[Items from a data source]
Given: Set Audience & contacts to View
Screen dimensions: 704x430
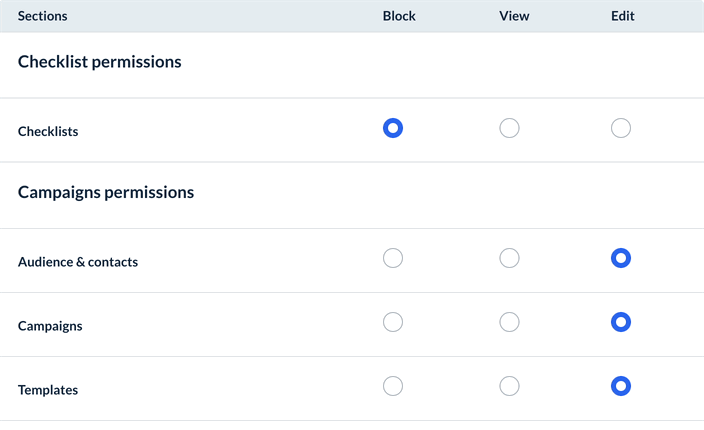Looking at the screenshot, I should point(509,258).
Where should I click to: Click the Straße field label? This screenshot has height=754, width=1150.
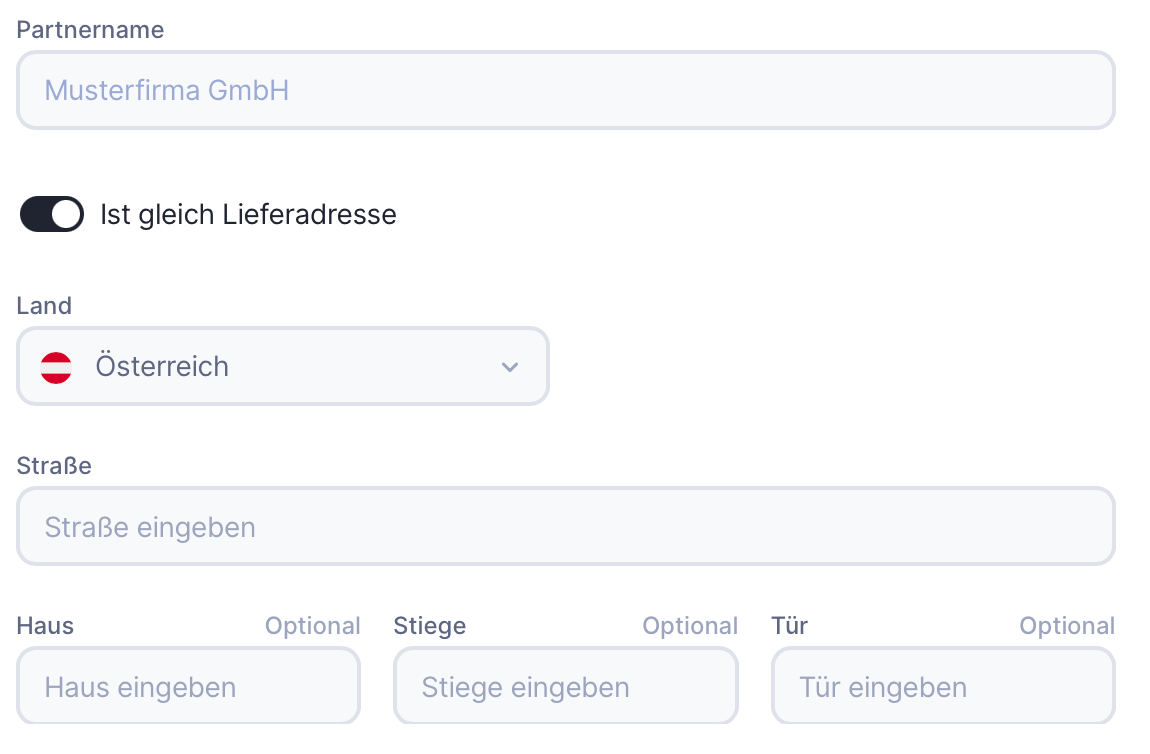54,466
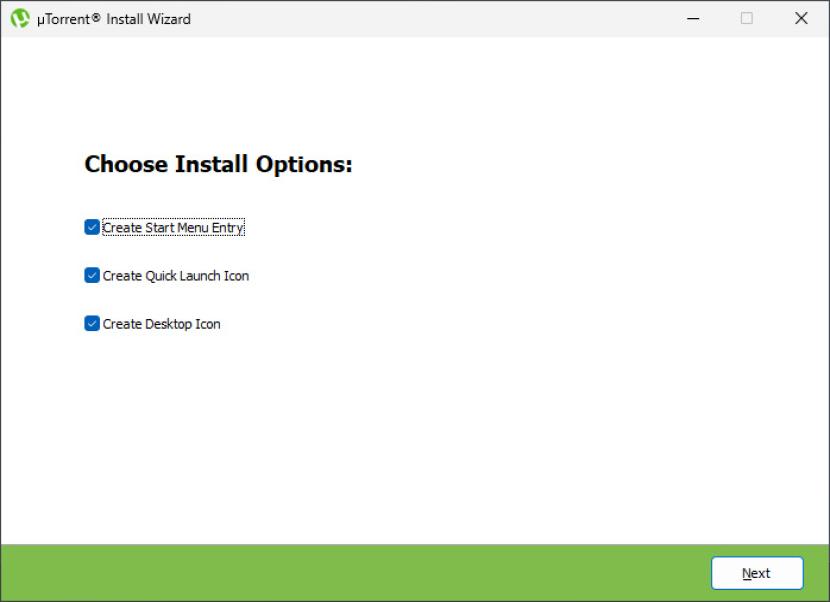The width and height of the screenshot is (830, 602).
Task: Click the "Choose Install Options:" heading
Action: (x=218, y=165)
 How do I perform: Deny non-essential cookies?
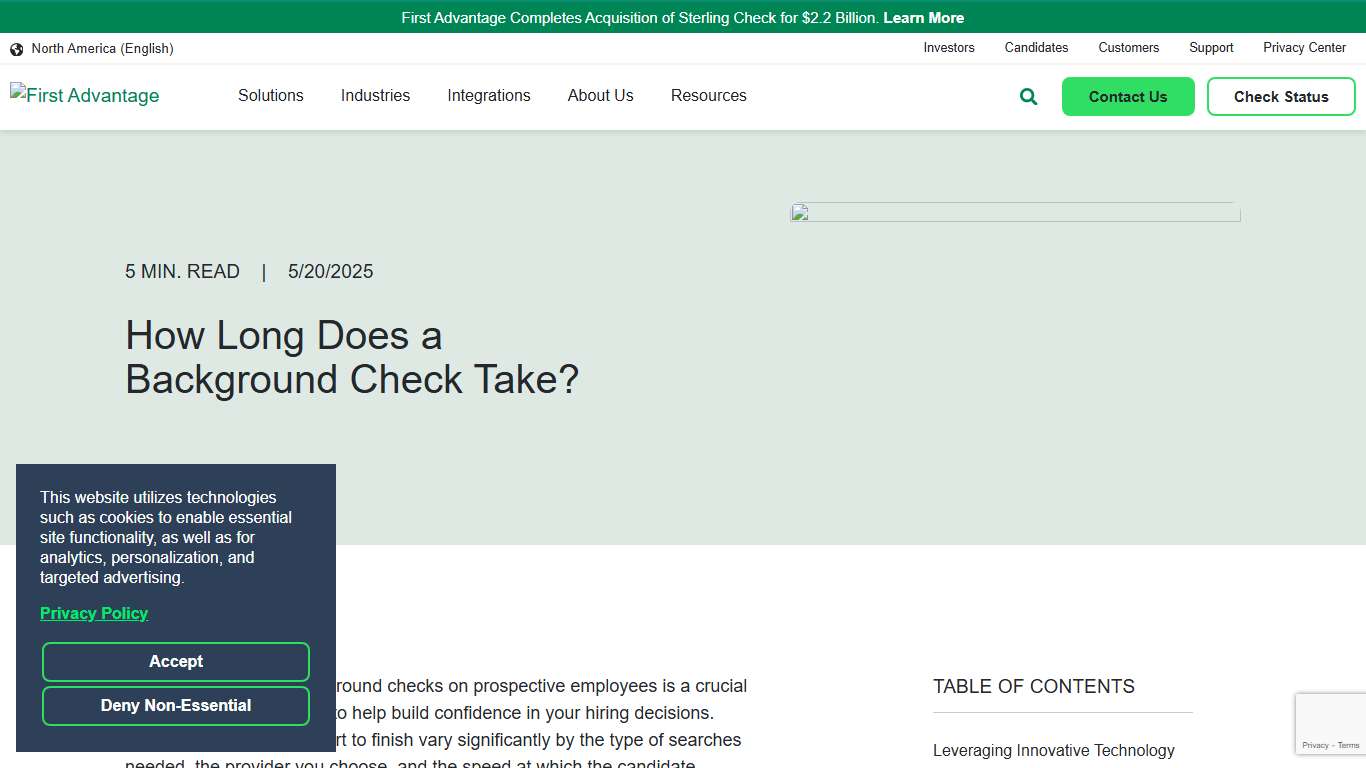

▶ Short exercise
Could you put every one of the rows above into a numbered list, skipping blank lines and leaving the pictures out?

▶ Solution to this task
1. Given: Set Audience & contacts to View
2. Screen dimensions: 704x430
3. Looking at the screenshot, I should point(509,258).
4. Where should I click to: Click the Straße field label? This screenshot has height=754, width=1150.
5. 54,466
6. The width and height of the screenshot is (830, 602).
7. Task: Click the "Choose Install Options:" heading
8. Action: (x=218, y=165)
9.  How do I perform: Deny non-essential cookies?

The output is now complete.